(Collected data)
Start of Block

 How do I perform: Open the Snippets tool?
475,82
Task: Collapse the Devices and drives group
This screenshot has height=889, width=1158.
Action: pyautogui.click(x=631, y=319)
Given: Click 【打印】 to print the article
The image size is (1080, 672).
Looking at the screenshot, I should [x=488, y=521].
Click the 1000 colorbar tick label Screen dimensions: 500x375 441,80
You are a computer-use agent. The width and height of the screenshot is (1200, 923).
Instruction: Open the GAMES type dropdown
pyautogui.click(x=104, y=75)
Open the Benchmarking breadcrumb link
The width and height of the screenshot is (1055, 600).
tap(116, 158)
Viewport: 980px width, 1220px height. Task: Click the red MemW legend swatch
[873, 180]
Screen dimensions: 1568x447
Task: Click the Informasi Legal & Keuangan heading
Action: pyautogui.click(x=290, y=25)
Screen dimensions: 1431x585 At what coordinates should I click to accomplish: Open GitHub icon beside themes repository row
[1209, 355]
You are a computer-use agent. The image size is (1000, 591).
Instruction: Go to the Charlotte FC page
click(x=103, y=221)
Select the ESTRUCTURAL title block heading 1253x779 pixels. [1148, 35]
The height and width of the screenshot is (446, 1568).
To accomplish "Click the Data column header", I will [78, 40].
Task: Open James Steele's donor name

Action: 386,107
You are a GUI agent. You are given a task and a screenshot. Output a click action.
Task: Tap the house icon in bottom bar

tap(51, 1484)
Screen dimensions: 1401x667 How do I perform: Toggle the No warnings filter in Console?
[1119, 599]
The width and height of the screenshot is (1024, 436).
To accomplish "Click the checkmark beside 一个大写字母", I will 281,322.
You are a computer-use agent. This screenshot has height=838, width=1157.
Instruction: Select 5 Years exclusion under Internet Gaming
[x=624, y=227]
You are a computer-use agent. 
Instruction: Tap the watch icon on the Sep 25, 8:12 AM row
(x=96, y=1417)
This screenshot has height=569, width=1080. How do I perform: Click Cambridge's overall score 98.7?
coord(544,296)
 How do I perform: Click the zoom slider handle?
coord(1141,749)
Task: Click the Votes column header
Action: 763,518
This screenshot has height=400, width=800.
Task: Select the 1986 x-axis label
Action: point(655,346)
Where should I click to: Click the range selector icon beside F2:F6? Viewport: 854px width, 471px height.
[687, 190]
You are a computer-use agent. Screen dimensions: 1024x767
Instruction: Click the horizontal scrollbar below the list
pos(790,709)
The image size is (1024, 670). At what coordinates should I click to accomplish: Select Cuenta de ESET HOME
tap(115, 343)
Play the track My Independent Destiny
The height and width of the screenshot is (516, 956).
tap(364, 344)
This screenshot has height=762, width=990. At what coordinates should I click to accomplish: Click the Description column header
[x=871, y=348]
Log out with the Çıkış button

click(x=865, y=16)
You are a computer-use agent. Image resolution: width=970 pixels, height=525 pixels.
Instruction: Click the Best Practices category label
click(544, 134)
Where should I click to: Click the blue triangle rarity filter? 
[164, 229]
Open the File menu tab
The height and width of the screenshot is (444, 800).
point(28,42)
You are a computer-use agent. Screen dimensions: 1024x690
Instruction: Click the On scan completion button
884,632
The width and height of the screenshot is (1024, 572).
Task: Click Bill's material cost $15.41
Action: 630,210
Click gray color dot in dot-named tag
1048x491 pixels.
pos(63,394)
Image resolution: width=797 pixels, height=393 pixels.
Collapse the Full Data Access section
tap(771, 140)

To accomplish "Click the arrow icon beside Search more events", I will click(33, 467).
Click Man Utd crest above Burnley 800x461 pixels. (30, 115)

End of Block

◆ Assigned task ◆
Would you repeat each of the records above exactly?

◆ Response for this exercise ◆
 How do I perform: Open the Snippets tool?
475,82
Task: Collapse the Devices and drives group
This screenshot has height=889, width=1158.
Action: pyautogui.click(x=631, y=319)
Given: Click 【打印】 to print the article
The image size is (1080, 672).
Looking at the screenshot, I should [x=488, y=521].
Click the 1000 colorbar tick label Screen dimensions: 500x375 441,80
You are a computer-use agent. The width and height of the screenshot is (1200, 923).
Instruction: Open the GAMES type dropdown
pyautogui.click(x=104, y=75)
Open the Benchmarking breadcrumb link
The width and height of the screenshot is (1055, 600).
tap(116, 158)
Viewport: 980px width, 1220px height. Task: Click the red MemW legend swatch
[873, 180]
Screen dimensions: 1568x447
Task: Click the Informasi Legal & Keuangan heading
Action: pyautogui.click(x=290, y=25)
Screen dimensions: 1431x585 At what coordinates should I click to accomplish: Open GitHub icon beside themes repository row
[1209, 355]
You are a computer-use agent. The image size is (1000, 591).
Instruction: Go to the Charlotte FC page
click(x=103, y=221)
Select the ESTRUCTURAL title block heading 1253x779 pixels. [1148, 35]
The height and width of the screenshot is (446, 1568).
To accomplish "Click the Data column header", I will [78, 40].
Task: Open James Steele's donor name

Action: 386,107
You are a GUI agent. You are given a task and a screenshot. Output a click action.
Task: Tap the house icon in bottom bar

tap(51, 1484)
Screen dimensions: 1401x667 How do I perform: Toggle the No warnings filter in Console?
[1119, 599]
The width and height of the screenshot is (1024, 436).
To accomplish "Click the checkmark beside 一个大写字母", I will 281,322.
You are a computer-use agent. This screenshot has height=838, width=1157.
Instruction: Select 5 Years exclusion under Internet Gaming
[x=624, y=227]
You are a computer-use agent. 
Instruction: Tap the watch icon on the Sep 25, 8:12 AM row
(x=96, y=1417)
This screenshot has height=569, width=1080. How do I perform: Click Cambridge's overall score 98.7?
coord(544,296)
 How do I perform: Click the zoom slider handle?
coord(1141,749)
Task: Click the Votes column header
Action: 763,518
This screenshot has height=400, width=800.
Task: Select the 1986 x-axis label
Action: point(655,346)
Where should I click to: Click the range selector icon beside F2:F6? Viewport: 854px width, 471px height.
[687, 190]
You are a computer-use agent. Screen dimensions: 1024x767
Instruction: Click the horizontal scrollbar below the list
pos(790,709)
The image size is (1024, 670). At what coordinates should I click to accomplish: Select Cuenta de ESET HOME
tap(115, 343)
Play the track My Independent Destiny
The height and width of the screenshot is (516, 956).
tap(364, 344)
This screenshot has height=762, width=990. At what coordinates should I click to accomplish: Click the Description column header
[x=871, y=348]
Log out with the Çıkış button

click(x=865, y=16)
You are a computer-use agent. Image resolution: width=970 pixels, height=525 pixels.
Instruction: Click the Best Practices category label
click(544, 134)
Where should I click to: Click the blue triangle rarity filter? 
[164, 229]
Open the File menu tab
The height and width of the screenshot is (444, 800).
point(28,42)
You are a computer-use agent. Screen dimensions: 1024x690
Instruction: Click the On scan completion button
884,632
The width and height of the screenshot is (1024, 572).
Task: Click Bill's material cost $15.41
Action: 630,210
Click gray color dot in dot-named tag
1048x491 pixels.
pos(63,394)
Image resolution: width=797 pixels, height=393 pixels.
Collapse the Full Data Access section
tap(771, 140)

To accomplish "Click the arrow icon beside Search more events", I will click(33, 467).
Click Man Utd crest above Burnley 800x461 pixels. (30, 115)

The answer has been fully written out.